Abuza juga menggambarkan kekuatan kapal selam Jepang sebagai “luar biasa”, sementara itu juga membangun kemampuannya, termasuk lebih banyak rudal antiship kelas atas.
“Semua perkembangan ini harus memberi Cina beberapa jeda,” kata Abuza kepada Al Jazeera dalam sebuah wawancara baru -baru ini.
“Yang mengatakan, mereka [the Japanese] gugup tentang komitmen Trump terhadap kewajiban perjanjian, dan Anda dapat melihat pasukan bela diri Jepang berusaha memperkuat otonomi strategisnya, ”katanya.
'Ketegasan Cina dapat mengakibatkan kecelakaan'
Geng Shuang, tuduhan Misi Permanen Tiongkok ke PBB, mengatakan awal tahun ini bahwa Cina berkomitmen untuk bekerja dengan “negara -negara yang bersangkutan” untuk menangani klaim yang bertentangan di Laut Cina Selatan melalui dialog damai.
Dia juga mengecam ancaman yang ditimbulkan oleh operasi navigasi kebebasan navigasi Angkatan Laut AS di laut yang diperebutkan.
“Amerika Serikat, di bawah panji kebebasan navigasi, telah sering mengirim kapal militernya ke Laut Cina Selatan untuk melenturkan otot -ototnya dan secara terbuka membangkitkan konfrontasi antara negara -negara daerah,” kata Geng seperti dikutip oleh Xinhua.
China mengklaim hampir semua Laut Cina Selatan, daerah luas yang membentang sekitar 3,6 juta kilometer persegi (1,38 juta mil persegi) yang kaya akan hidrokarbon dan salah satu rute pengiriman utama dunia.
Vietnam, Filipina, Taiwan, Malaysia dan Brunei adalah penuntut ke berbagai bagian laut.
Ralph Cossa, ketua Pacific Forum Research Institute yang berbasis di Honolulu, mengatakan “tantangan untuk kebebasan navigasi adalah yang global”.

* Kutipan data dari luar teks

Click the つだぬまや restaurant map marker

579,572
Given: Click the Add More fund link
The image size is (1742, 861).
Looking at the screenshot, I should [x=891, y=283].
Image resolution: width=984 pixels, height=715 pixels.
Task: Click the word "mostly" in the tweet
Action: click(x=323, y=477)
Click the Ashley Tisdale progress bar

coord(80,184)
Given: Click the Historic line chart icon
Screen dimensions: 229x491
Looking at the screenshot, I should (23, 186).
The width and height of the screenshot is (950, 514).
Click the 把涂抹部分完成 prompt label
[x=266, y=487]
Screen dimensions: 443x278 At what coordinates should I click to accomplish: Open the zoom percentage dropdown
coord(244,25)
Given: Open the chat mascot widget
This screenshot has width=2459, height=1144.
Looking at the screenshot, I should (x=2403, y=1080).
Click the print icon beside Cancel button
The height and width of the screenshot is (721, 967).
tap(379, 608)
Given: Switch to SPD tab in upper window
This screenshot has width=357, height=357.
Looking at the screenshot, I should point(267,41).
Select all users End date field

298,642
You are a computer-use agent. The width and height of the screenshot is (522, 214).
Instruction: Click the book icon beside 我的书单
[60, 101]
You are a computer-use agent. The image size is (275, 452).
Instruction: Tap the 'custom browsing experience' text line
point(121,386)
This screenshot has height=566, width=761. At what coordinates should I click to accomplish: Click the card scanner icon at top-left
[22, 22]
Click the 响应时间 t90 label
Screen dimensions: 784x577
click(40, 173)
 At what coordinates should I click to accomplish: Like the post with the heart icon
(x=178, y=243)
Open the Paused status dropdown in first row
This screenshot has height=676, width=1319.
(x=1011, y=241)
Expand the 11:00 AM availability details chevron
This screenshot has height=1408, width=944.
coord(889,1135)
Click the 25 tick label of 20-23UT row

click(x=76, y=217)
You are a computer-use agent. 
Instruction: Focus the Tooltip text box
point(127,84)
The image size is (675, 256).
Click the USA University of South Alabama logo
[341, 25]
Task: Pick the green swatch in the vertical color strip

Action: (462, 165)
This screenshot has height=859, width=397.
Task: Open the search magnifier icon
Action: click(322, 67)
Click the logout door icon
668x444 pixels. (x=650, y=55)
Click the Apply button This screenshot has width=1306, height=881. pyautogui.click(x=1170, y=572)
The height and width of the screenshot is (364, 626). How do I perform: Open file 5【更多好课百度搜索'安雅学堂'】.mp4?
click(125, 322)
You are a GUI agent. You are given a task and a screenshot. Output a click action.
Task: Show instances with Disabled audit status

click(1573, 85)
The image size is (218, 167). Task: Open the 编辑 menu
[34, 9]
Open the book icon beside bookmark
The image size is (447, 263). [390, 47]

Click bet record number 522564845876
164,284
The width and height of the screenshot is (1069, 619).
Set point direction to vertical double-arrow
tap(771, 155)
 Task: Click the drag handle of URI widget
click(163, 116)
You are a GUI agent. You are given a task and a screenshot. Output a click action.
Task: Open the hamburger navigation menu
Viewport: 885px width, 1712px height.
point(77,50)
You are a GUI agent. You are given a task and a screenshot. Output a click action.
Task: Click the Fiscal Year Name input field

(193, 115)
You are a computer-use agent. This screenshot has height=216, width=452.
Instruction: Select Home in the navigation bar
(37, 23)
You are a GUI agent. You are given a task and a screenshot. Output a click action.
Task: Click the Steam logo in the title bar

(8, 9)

Tetapi tantangan yang diajukan sangat mengkhawatirkan ketika datang ke Superpower Rival China dan AS.
“Saya tidak berpikir ada orang yang menginginkan konflik langsung atau ingin memulai perkelahian,” kata Cossa.
“Tapi saya khawatir bahwa ketegasan Cina dapat mengakibatkan kecelakaan bahwa itu akan terbukti sulit bagi kedua belah pihak untuk pergi atau mundur dari,” kata Cossa.
Berbicara di sela-sela Institute of Strategic and International Studies 'Asia Pacific Roundtable 2025 Summit di Kuala Lumpur awal tahun ini, Do Thanh Hai, Wakil Direktur Jenderal di Akademi Diplomatik Institut Laut Timur Vietnam, mengatakan tidak ada yang akan muncul tanpa hemat dari insiden di wilayah yang disengketakan.
“Setiap gangguan di Laut Cina Selatan akan memengaruhi semua,” katanya kepada Al Jazeera.